■ Given exercise 1:
Revise the passage on PCS risk starting with "1) Poorer RF" and going on through "compared to cellular.", putting "cell sites" in place of "base stations".
■ Given exercise 2:
Pick up the passage on PCS risk from its last sentence and carry it forward.

■ Quoted text:

The nature of PCS risk

The sources of PCS business risk originate in the profound differences between today’s PCS industry and its predecessor, the cellular industry, at its beginning. The most conspicuous difference, regulation, has created two hurdles for the PCS industry: a very high cost for access to spectrum and strong competition both from within and from outside the nascent PCS industry. The up-front PCS license cost is an enormous financial burden that service providers must amortize across future revenues in addition to the burden of amortizing the much larger infrastructure build-out and marketing costs. Using the cellular industry as a reference, the following summarizes the sources of risk that presently loom large on the PCS scene:

1) Poorer RF propagation at PCS frequencies imposes a much greater (from two to three times greater) number of base stations needed to provide required coverage. This causes an enormous increase in infrastructure and backhaul costs and in build-out risk, compared to cellular.

■ Recorded information:
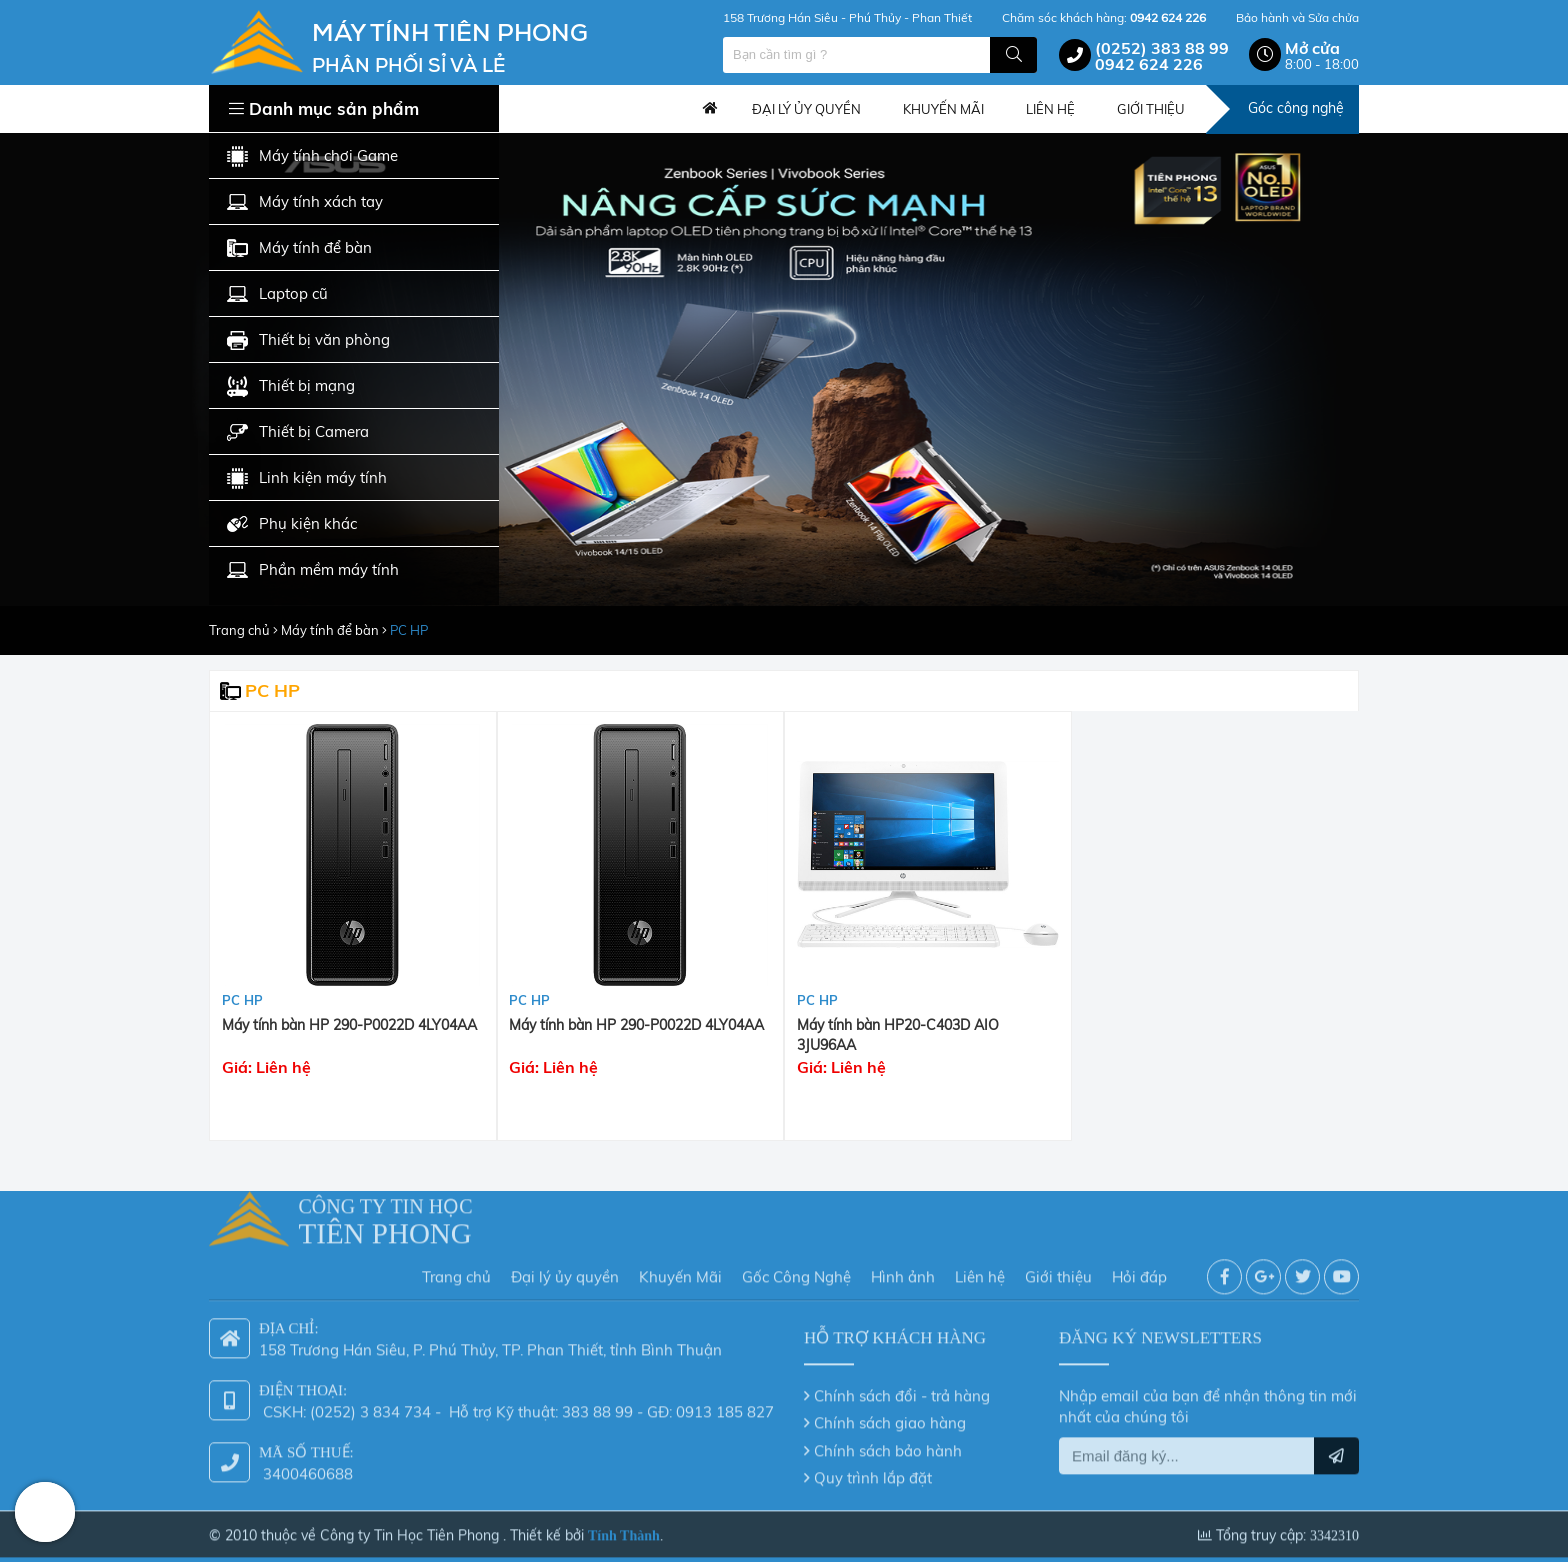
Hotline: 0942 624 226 (45, 1512)
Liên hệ (980, 1270)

■ Task output 1:
1) Poorer RF propagation at PCS frequencies imposes a much greater (from two to three times greater) number of cell sites needed to provide required coverage. This causes an enormous increase in infrastructure and backhaul costs and in build-out risk, compared to cellular.

■ Task output 2:
2) Poorer RF penetration at PCS frequencies results in weaker in-building and in-vehicle capability compared with cellular.

3) RF interference from adjacent-band service providers and incompatibility between the various air interfaces can lead to severe quality loss, capacity loss (the number of interference-free channels gets smaller), flexibility loss in base station siting and tower sharing difficulty.

4) Strong competition from up to five other PCS carriers, two existing cellular carriers, specialized mobile radio and enhanced SMR carriers, public and private networks based on unlicensed spectrum, data-only services, etc. leads to the need to differentiate services. In order to differentiate service, PCS operators must come up with the right combination of price, coverage, capacity, quality and other service features.

5) The need to be fully operational with capacity and coverage on the first day of service is driven by the need to meet minimum customer expectations and to compete with incumbents.

6) Limited time frame to complete the build-out and begin commercial operations leads to the need to produce revenue quickly. The clock is ticking for PCS license holders because of the FCC mandated coverage deadline and competitive pressure to be the first to market.

7) Local zoning restrictions make it difficult and expensive to install new base stations or to increase the height of antenna towers.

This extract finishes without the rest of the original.